Apache Airflow Survey 2019
Apache Airflow is growing faster than ever. Thus, receiving and adjusting to our users’ feedback is a must. We created survey and we got 308 responses. Let’s see who Airflow users are, how they play with it, and what they miss.
Overview of the user
What best describes your current occupation?
|Machine Learning Engineer||2||0.65%|
|Chief Data Officer||1||0.32%|
In your day to day job, what do you use Airflow for?
|Data processing (ETL)||298||96.75%|
|Artificial Intelligence and Machine Learning Pipelines||90||29.22%|
|Automating DevOps operations||64||20.78%|
According to the survey, most of the Airflow users are the “data” people. Moreover, 28.57% uses Airflow to both ETL and ML pipelines meaning that those two fields are somehow connected. Only five respondents use Airflow for DevOps operations only, That means that other 59 people who use Airflow for DevOps stuff use it also for ETL / ML purposes.
How many active DAGs do you have in your largest Airflow instance?

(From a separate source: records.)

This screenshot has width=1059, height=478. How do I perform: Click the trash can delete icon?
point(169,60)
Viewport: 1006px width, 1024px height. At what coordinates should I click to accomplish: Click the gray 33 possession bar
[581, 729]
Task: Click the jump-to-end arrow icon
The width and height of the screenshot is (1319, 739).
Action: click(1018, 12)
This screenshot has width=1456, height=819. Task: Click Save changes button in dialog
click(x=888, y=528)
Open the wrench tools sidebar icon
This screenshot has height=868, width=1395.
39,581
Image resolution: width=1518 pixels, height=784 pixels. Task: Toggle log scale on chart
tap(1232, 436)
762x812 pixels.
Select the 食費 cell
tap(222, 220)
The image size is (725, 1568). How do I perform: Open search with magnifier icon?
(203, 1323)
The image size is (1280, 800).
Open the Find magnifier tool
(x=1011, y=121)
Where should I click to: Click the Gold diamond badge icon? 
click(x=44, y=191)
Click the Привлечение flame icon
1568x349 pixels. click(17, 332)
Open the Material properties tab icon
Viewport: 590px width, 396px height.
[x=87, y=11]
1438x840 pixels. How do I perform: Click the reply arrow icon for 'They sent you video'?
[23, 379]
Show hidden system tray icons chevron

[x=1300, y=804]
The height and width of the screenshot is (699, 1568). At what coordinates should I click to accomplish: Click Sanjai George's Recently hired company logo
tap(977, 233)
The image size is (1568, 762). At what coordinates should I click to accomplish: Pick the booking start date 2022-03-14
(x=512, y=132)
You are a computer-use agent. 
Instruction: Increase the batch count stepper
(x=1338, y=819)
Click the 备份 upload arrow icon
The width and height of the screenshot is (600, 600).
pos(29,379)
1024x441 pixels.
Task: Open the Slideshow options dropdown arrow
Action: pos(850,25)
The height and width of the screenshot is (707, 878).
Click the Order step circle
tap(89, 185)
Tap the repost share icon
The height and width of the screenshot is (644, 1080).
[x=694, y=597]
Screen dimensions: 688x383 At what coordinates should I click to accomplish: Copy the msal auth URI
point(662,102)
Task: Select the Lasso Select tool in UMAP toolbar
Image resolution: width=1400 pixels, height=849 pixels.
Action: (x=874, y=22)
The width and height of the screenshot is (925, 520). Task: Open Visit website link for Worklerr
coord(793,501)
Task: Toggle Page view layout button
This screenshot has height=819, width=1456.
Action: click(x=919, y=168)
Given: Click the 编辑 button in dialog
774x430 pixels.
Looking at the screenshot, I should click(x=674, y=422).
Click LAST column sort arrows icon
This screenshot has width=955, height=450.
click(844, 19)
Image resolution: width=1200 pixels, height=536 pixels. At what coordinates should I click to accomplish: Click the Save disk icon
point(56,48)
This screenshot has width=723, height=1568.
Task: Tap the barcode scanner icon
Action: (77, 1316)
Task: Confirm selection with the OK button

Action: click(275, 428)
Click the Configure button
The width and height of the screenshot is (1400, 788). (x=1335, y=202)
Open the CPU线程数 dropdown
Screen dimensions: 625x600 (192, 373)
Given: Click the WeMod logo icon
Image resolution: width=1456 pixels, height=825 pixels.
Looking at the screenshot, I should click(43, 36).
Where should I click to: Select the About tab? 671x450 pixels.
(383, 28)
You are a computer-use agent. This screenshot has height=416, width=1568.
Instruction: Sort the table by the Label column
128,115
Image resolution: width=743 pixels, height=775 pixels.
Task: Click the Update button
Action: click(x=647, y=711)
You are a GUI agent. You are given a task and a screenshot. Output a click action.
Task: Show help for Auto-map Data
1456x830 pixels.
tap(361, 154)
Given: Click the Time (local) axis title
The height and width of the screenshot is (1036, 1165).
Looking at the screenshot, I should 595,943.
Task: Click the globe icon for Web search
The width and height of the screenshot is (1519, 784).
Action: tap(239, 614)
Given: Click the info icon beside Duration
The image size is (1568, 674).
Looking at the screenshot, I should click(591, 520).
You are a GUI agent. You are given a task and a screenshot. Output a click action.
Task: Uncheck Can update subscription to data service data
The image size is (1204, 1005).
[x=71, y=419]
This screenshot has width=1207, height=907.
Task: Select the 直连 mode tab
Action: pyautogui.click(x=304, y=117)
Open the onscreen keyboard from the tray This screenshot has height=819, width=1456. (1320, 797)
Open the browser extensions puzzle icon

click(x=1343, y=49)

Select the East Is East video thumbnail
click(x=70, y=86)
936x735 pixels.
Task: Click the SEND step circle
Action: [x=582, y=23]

The majority of users do not exceed 100 active DAGs per Airflow instance. However, as we can see there are users who exceed thousands of DAGs with a maximum number 5000.
What is the maximum number of tasks that you have used in one DAG?
The given maximum number of tasks in a single DAG was 10 000 (!). The number of tasks depends on the purposes of a DAG, so it’s rather hard to say if users have “simple” or “complicated” workflows.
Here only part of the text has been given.